Blogger Con II - The Good, The Bad, and The Ugly First of all, you'll notice that this entry doesn't come while bloggercon is actually happening, but the day after. Thanks to their choice of using an adhoc wireless network, there were plenty who couldn't get on the network all day, including us. Adhoc mode is for military vehicles out in the desert, not this!

The first session we attended was Lisa Williams' "Visions from Users," where the audience discussed what features they wanted in the next generation of blogging tools. It seemed that most of the bloggers there were writing their own tools and few had heard of or use the more popular tools, since many of the features suggested are already features! One poor soul wondered aloud if the browser was coming to an end, failing to realize, among other things, that almost all news readers out there use embedded browsers.

Next it was off to "Blogging in Business" headed by David Weinberger. Most of the discussion was centered around who would be blogging at companies and how long would it take before corporate blogging became mainstream. Most thought it would be a number of years before it really catches on.

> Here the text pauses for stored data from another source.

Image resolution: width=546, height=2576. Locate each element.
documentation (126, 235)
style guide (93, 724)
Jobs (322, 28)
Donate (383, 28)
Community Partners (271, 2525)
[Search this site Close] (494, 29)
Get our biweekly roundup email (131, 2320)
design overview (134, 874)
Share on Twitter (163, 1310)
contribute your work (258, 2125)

Stowe Boyd made a good point, saying that companies need to read and understand blogs before they can start doing it themselves. Most of the corporate blogging today is done by CEO's or by company employees with there skin deep, "these are my own views" disclaimers. Then there's the question of whether this kind of censored or monitored blogging is really blogging at all? I say, if you're blogging between 9 and 5, it's not a blog, unless your boss doesn't want you to do it.

Right after the session we noticed that we had missed Dan Gillmor's discussion on Presidential Blogging, which I hear was quite interesting. After lunch it was off to Shirky's Power Law with Philip Greenspun. Arguments of which metrics are best to rate blogs and of how to make the A-list ensued, but probably the most useful observation is that there are many A-lists, with bloggers being popular amongst their niche without being generally popular. For example, Going Nohwere is no doubt on the A-list of unread blogs. I can say with confidence that more people do not read us than do. Frankly I don't see why bloggers are so concerned with their blog rank. I would hope that most people start blogging for reasons other than popularity.

We ended up leaving early, opting not to attend the last session on religion, but all in all the topics and comments were interesting with a few entertaining attendees thrown in the mix.